It is easiest to think of a cyclic process. In a reversible cyclic process there can be a leg of the cycle where entropy is decreasing. One can go further. If any leg of a cyclic reversible process has positive entropy, then there must be some leg of the process with negative entropy, and of course the net sum is zero. In an irreversible quasistatic process, there is a dissipative piece of the process, which forces the net entropy to increase. The dissipation necessarily has an effect on its environment hence the wording in (2).
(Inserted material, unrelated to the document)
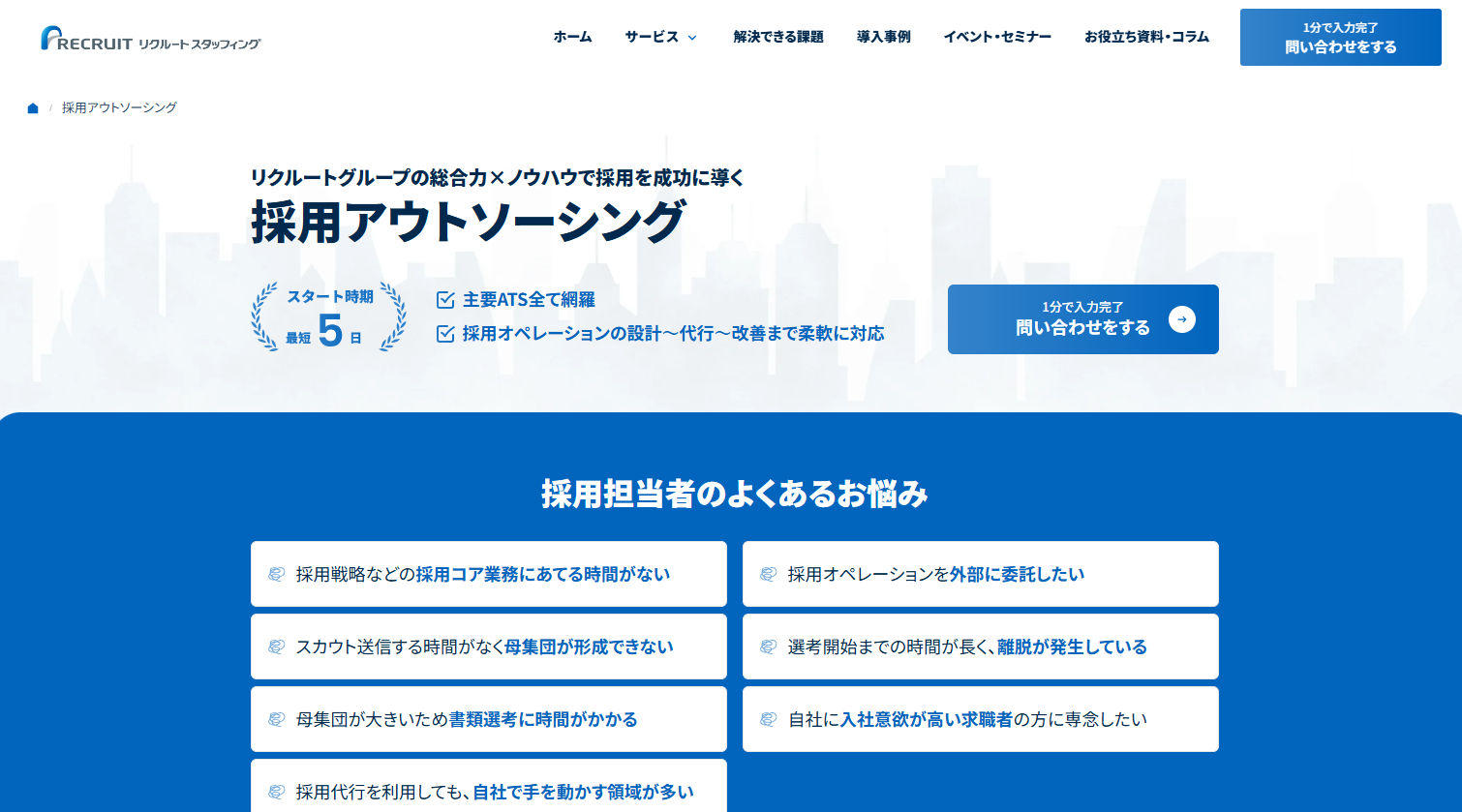Select card 入社意欲が高い求職者の方に専念したい

tap(980, 719)
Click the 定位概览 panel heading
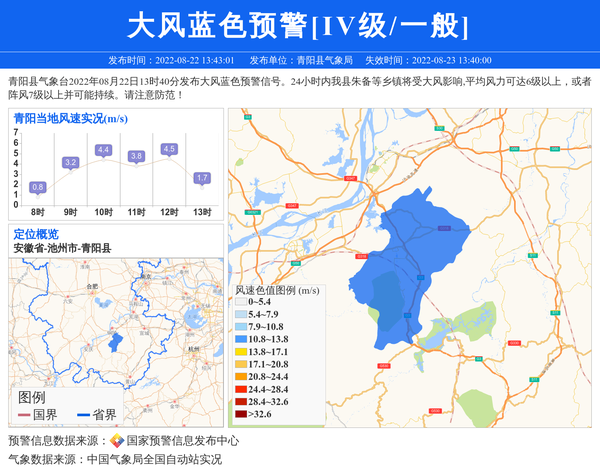The width and height of the screenshot is (600, 471). 36,234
Enter the definition of hysteresis. Suppose as time strictly monotonically increases, the end state of a system is different for different starting conditions, and in particular different starting times. Suppose hysteresis means that entropy is decreasing. This is the second point of contention because one could define hysteresis as a history dependent process, and not specify whether entropy necessarily decreases or increases (locally). With hysteresis decreasing entropy, and a dissipative quasistatic process (not cyclic) the entropy change can be zero (in the quasistatic limit; otherwise this violates thermodynamics). But such a process would not be reversible, since the history determines the end state, and any two unequal start times result in different states. This implies hysteresis is incompatible with equilibrium. But equilibrium is necessary for reversibility. Consequently, since all reversible processes take place in equilibrium there can be no hysteresis, ergo the need for the added condition to quasistatic in (1).
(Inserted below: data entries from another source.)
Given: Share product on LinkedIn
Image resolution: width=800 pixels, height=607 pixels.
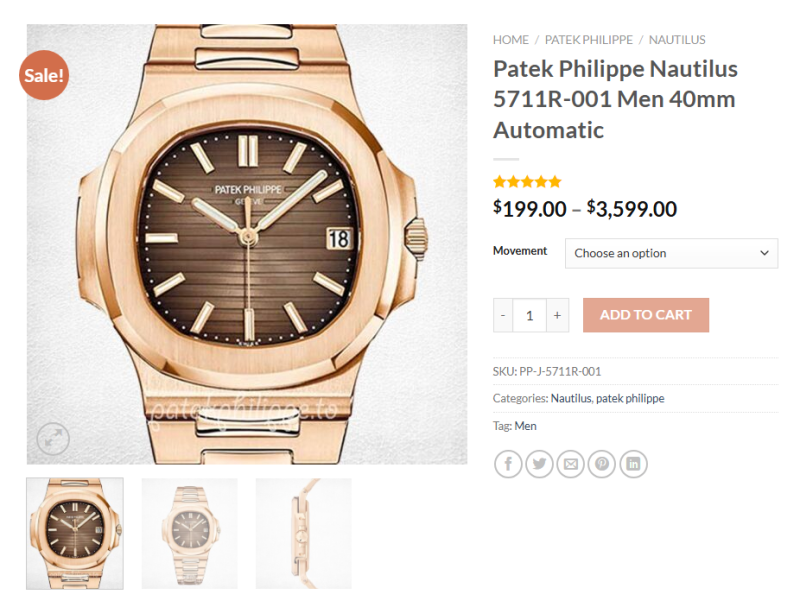Looking at the screenshot, I should pos(633,464).
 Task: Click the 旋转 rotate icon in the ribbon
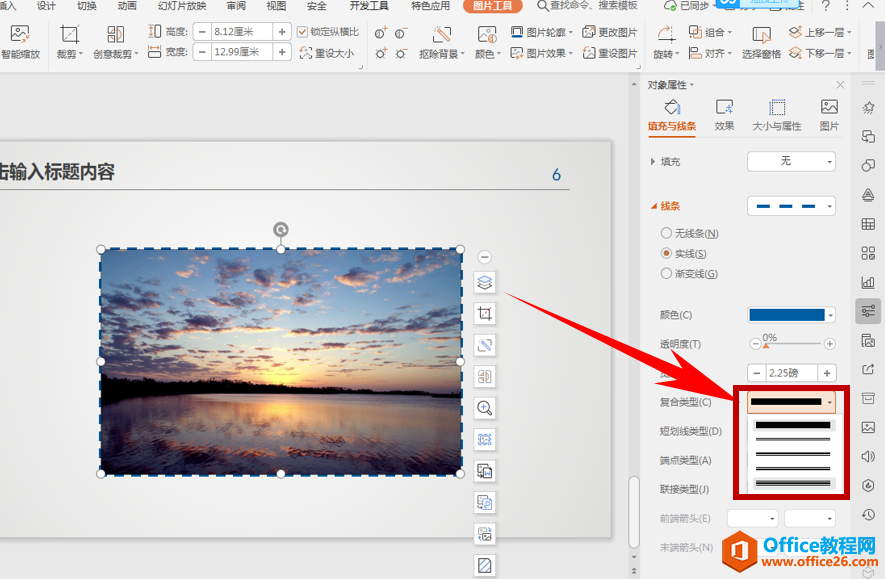663,40
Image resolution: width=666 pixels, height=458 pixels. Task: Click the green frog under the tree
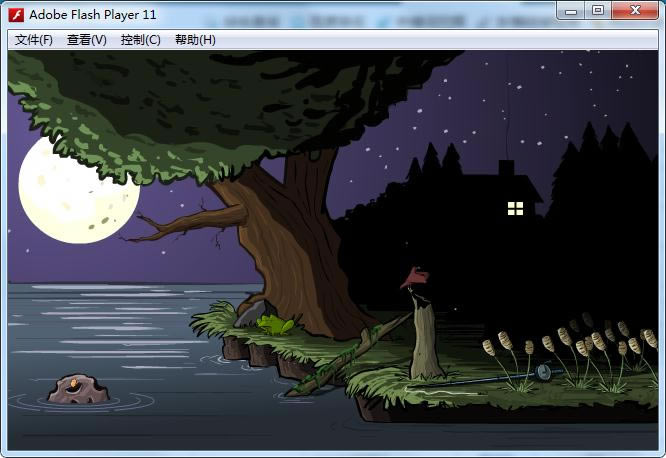(273, 324)
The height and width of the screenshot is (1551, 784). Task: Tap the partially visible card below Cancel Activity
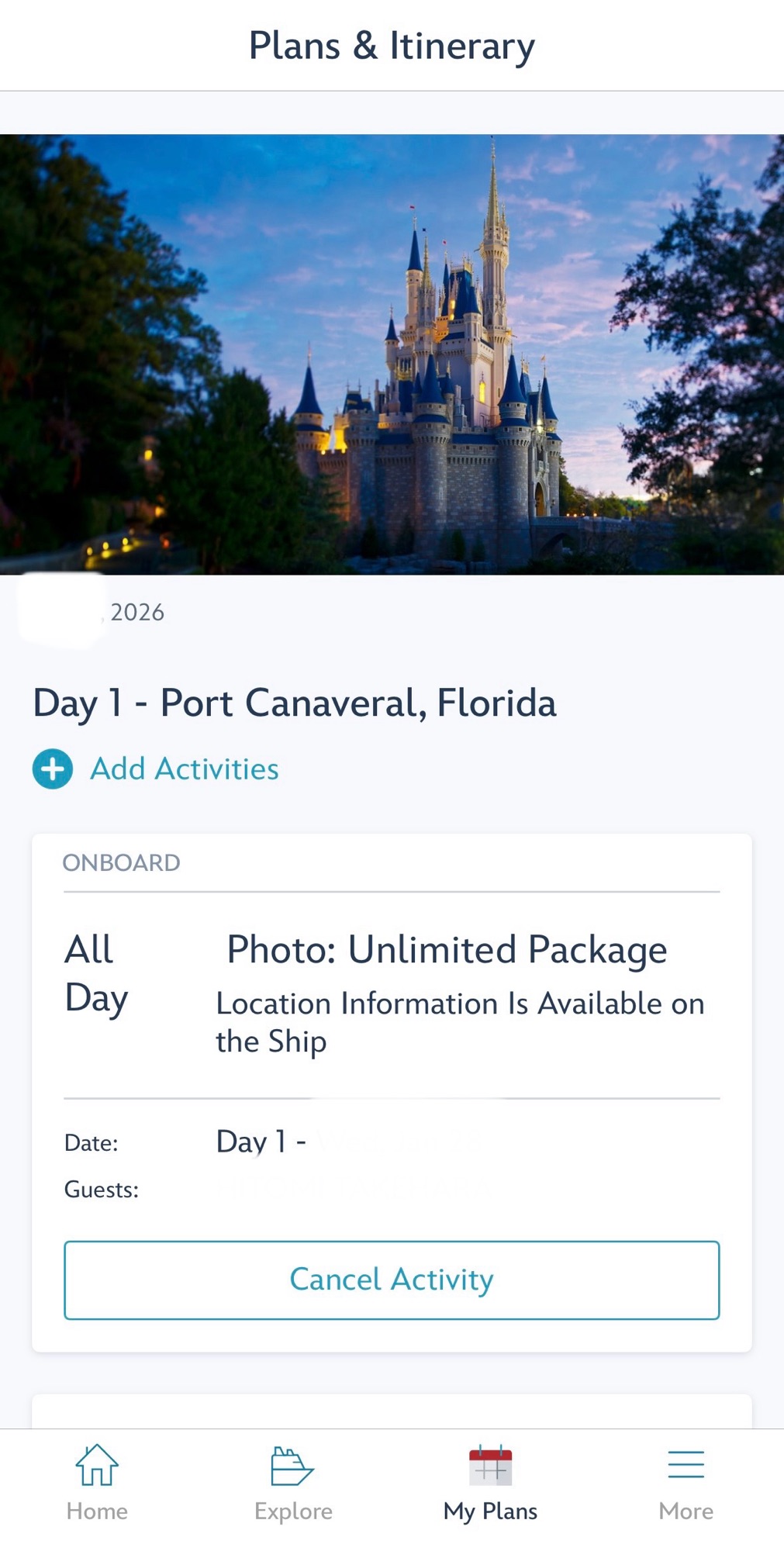[x=392, y=1412]
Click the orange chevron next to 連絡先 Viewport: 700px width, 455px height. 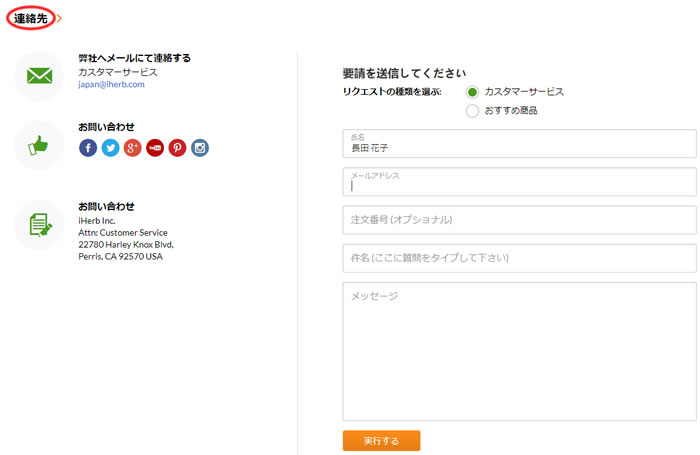59,19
In fact, many physicists, including myself, characterize hysteresis as possessing critical phenomena. In terms of time, this implies the existence of a critical time scale. So in this sense, hysteresis itself is incompatible with quasistatic. So the answer to the original question,

"In thermodynamics does hysteresis always cause an increase in entropy?"

The response, in terms of definitions given here, is that hysteresis always decreases entropy locally, i.e. it causes spontaneous ordering, but the full picture with the environment means there must be either no global change in entropy, or an increase. However such a process cannot be done while remaining at equilibrium, and so the entropy must increase (globally).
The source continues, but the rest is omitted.